[Opening Document extract section]

Apparently, nobody wants to define the cotangent bundle. Silly rabbit 08:04, 10 November 2005 (UTC)

Would anyone be able add a slightly less high level, maybe more qualitative introduction? Halio 6 Dec 2005

Maybe we should go on about co-vector fields being dual to vector fields and do it components before we lose most of our readers by mentioning a sheaf? Billlion 05:26, 19 May 2006 (UTC)

I agree with what you guys have said. The definition given is very high level, and I found it rather impossible to understand in half an hour. I'll have to look it up, but if the definition naturally paralles the definition of the tangent bundle, then we really should state it in elementary form:

T^*(M) = \coprod_{x\in M}T^*_x(M) = \left\{(v,x) \colon x \in M \mbox{ and } v \in T^*_x M\right\}

That is, ordered pairs of a point in the manifold with cotangent vectors at that point. Very simple. --Chris Foster 05:55, 30 July 2006 (UTC)

Well yes as a set, and a vector space at each point, but this misses out the topology let alone the differntiable structure.Billlion 20:44, 30 July 2006 (UTC)
You're quite right, but perhaps we can attach the topological and smooth structure to the simple definition, as is done in the article on the tangent bundle? It seems to me that the balance between redundency and explanatory power lies in having a simple definition at the top of the article. Of course, the mathematically sophisticated version is always nice if you can understand without reading twenty other pages of definitions. It can be moved further down the page for those who understand the deeper structure. --Chris Foster 12:06, 7 August 2006 (UTC)

[Closing Document extract section]
[Opening Excerpted records section]

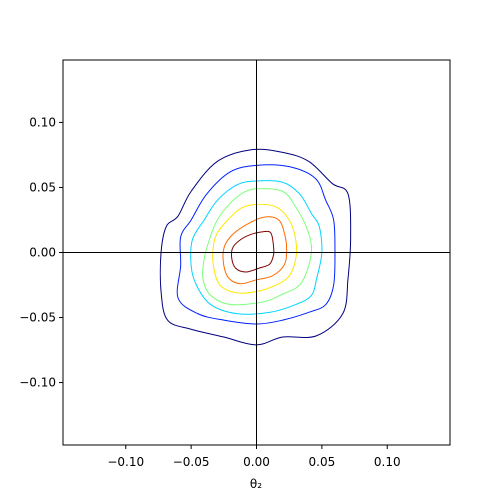  I want to click on x-tick-label: −0.05, so click(192, 462).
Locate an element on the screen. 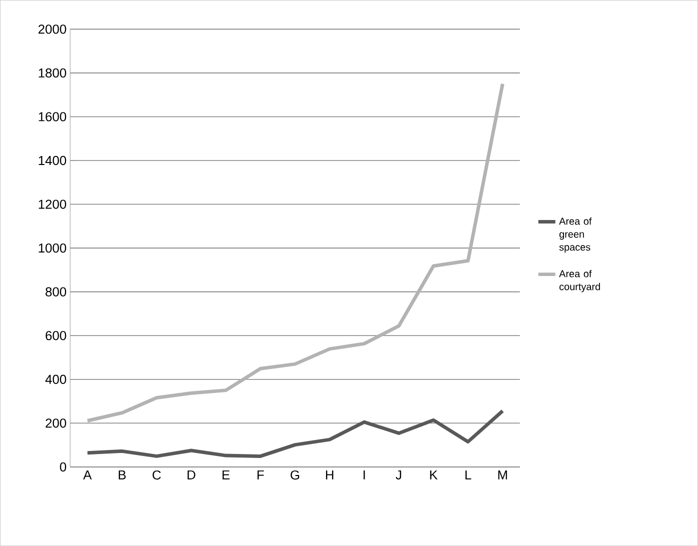 The image size is (698, 546). x-tick-label: A is located at coordinates (88, 475).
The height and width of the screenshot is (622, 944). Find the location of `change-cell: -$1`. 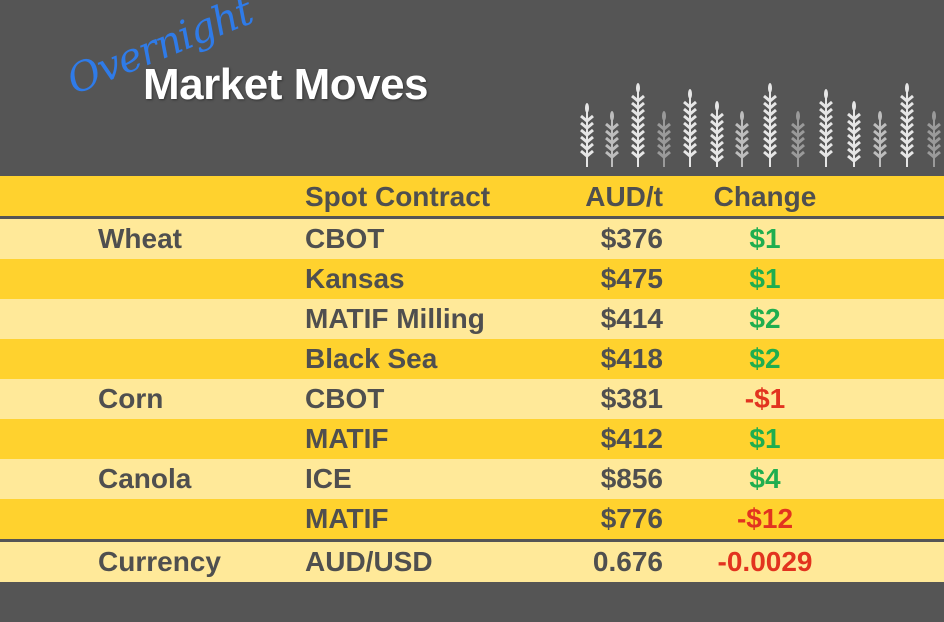

change-cell: -$1 is located at coordinates (765, 398).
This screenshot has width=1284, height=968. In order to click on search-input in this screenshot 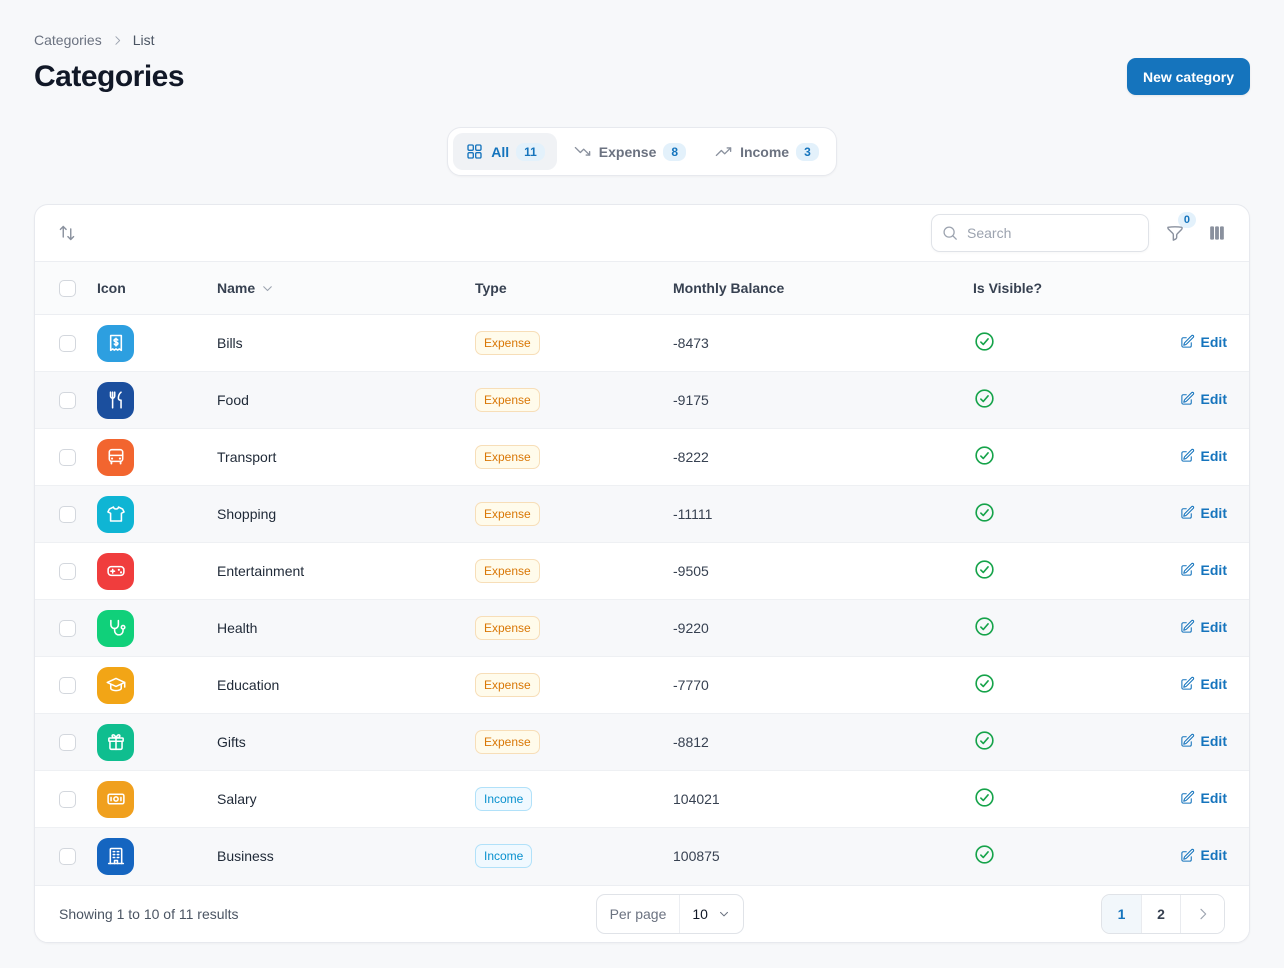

[Closing Excerpted records section]

[What is expected] In the cotangent bundle discussion, what does Billlion say the elementary set definition leaves out? The entries are separate material, unrelated to the cotangent bundle discussion.

[Solution to this exercise] It leaves out the topology, and the differentiable structure as well.